◆ Source extract
○ ○ ○ ○ ○ ○ ○
Just an example of the sort of difficulty the refusal of insuring all deposits led to: millions of small businesses may only find difficult to maintain balances below $250,000. This is all the more silly, since the Obama administration made clear it viewed the 19 top banks as too big too fail (thus there was no risk insuring all and any deposits; in a huge contradiction, though, depositors did lose their money in smaller banks going in receivership!)
*

Patrice Ayme

Addendum: REPAIRING BANKS: Stiglitz called Geithner's PPIP a "robbery of the American people". I agree. But a week later, Obama repelled the mark to market rule, and that pretty much made the PPIP unworkable. The ways of Obama are not as mysterious as those of God: one week he makes a blatant gift to the hedge funds, delivered by his human poodle, and the hedge funds are all happy that the plutocrats are solidly in control, and the week after, Obama takes away their food, but they are too stupid to notice.

Stiglitz and Krugman opposed the conversion of preferred to common stock. Indeed the preferred route for cleaning the banking system would have been receivership (the bank fails, and is reorganized by the government, and then sold for a profit). The point being that the USA then takes ownership of the bank for the cost of recapitalization. The drawback is that severe disruptions to the financial system can happen as shareholders lose everything and bond holders can lose a lot.
○ ○ ○ ○ ○ ○ ○
◆ To be done
[a] Copy the banking passage from "Just an example" to "going in receivership!)".
[b] Rewrite the rows from the line with "You are a computer-use agent. The image" through the last row, changing "cyclohexane" to "benzene" and leaving everything else as it is.
○ ○ ○ ○ ○ ○ ○
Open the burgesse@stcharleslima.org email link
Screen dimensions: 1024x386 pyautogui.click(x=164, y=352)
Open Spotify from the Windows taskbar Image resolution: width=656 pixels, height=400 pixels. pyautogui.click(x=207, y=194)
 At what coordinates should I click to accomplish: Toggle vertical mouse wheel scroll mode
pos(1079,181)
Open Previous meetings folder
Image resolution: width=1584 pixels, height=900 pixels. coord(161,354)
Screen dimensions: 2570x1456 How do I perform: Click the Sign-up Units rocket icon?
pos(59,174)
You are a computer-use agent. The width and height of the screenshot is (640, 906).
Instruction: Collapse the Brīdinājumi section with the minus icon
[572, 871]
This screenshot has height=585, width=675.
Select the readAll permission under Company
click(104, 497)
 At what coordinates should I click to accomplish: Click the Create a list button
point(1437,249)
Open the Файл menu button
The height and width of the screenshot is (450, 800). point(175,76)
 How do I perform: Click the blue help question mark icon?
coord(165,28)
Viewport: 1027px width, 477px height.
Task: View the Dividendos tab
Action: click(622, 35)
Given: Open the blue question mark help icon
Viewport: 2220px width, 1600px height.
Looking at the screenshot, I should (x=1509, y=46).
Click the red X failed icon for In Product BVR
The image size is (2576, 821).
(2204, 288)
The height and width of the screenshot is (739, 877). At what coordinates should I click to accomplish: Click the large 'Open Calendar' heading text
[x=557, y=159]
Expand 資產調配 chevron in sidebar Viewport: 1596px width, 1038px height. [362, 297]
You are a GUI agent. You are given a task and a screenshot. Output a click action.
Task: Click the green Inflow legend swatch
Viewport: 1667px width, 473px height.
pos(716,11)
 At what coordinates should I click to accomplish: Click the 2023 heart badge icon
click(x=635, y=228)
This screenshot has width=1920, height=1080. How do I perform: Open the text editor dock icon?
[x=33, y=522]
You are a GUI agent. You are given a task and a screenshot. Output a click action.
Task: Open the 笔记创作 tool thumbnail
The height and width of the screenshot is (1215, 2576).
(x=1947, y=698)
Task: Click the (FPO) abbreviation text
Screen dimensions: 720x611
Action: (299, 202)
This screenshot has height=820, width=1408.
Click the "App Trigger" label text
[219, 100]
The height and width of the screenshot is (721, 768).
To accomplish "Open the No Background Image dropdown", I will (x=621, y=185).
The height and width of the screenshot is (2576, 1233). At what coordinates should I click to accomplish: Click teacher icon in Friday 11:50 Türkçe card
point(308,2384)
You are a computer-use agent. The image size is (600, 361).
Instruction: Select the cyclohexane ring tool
○ ○ ○ ○ ○ ○ ○
◆ Written responses
[a]
Just an example of the sort of difficulty the refusal of insuring all deposits led to: millions of small businesses may only find difficult to maintain balances below $250,000. This is all the more silly, since the Obama administration made clear it viewed the 19 top banks as too big too fail (thus there was no risk insuring all and any deposits; in a huge contradiction, though, depositors did lose their money in smaller banks going in receivership!)

[b]
You are a computer-use agent. The image size is (600, 361).
Instruction: Select the benzene ring tool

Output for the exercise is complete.